Work order
Your task is to copy the lines of the data below from the line holding "Identify the click" through the line holding "Demipatch (57, 2563)", inclusive, exactly and with nothing added.
○ ○ ○ ○ ○ ○ ○
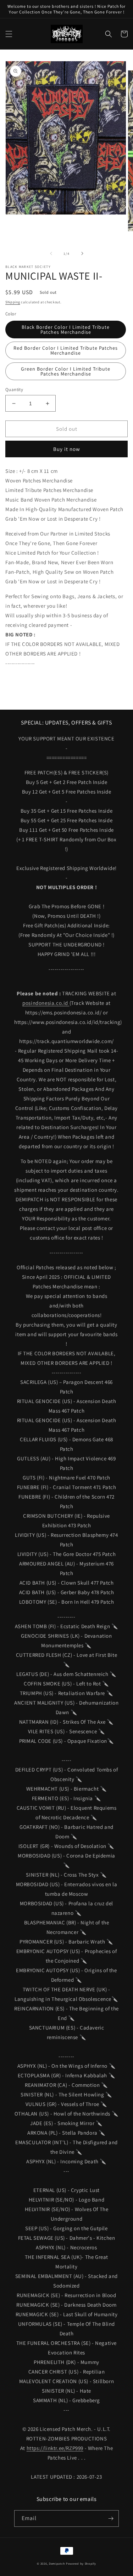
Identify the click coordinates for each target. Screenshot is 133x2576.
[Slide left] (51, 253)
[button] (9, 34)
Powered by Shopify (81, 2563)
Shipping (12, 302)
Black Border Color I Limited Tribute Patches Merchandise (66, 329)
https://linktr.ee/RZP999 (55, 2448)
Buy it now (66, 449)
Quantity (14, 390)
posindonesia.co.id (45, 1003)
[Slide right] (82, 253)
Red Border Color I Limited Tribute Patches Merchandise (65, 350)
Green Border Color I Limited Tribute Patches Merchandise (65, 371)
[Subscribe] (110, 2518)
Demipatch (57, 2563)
○ ○ ○ ○ ○ ○ ○
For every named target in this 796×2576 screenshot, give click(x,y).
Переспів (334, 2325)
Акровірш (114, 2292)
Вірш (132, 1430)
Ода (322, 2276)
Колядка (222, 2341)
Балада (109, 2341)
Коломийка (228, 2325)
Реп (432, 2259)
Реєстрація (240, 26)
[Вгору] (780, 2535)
○ ○ ○ ○ ○ ○ ○
Solution to the exercise
Identify the click coordinates for each target. Screenshot is 133x2576.
[Slide left] (51, 253)
[button] (9, 34)
Powered by Shopify (81, 2563)
Shipping (12, 302)
Black Border Color I Limited Tribute Patches Merchandise (66, 329)
https://linktr.ee/RZP999 (55, 2448)
Buy it now (66, 449)
Quantity (14, 390)
posindonesia.co.id (45, 1003)
[Slide right] (82, 253)
Red Border Color I Limited Tribute Patches Merchandise (65, 350)
Green Border Color I Limited Tribute Patches Merchandise (65, 371)
[Subscribe] (110, 2518)
Demipatch (57, 2563)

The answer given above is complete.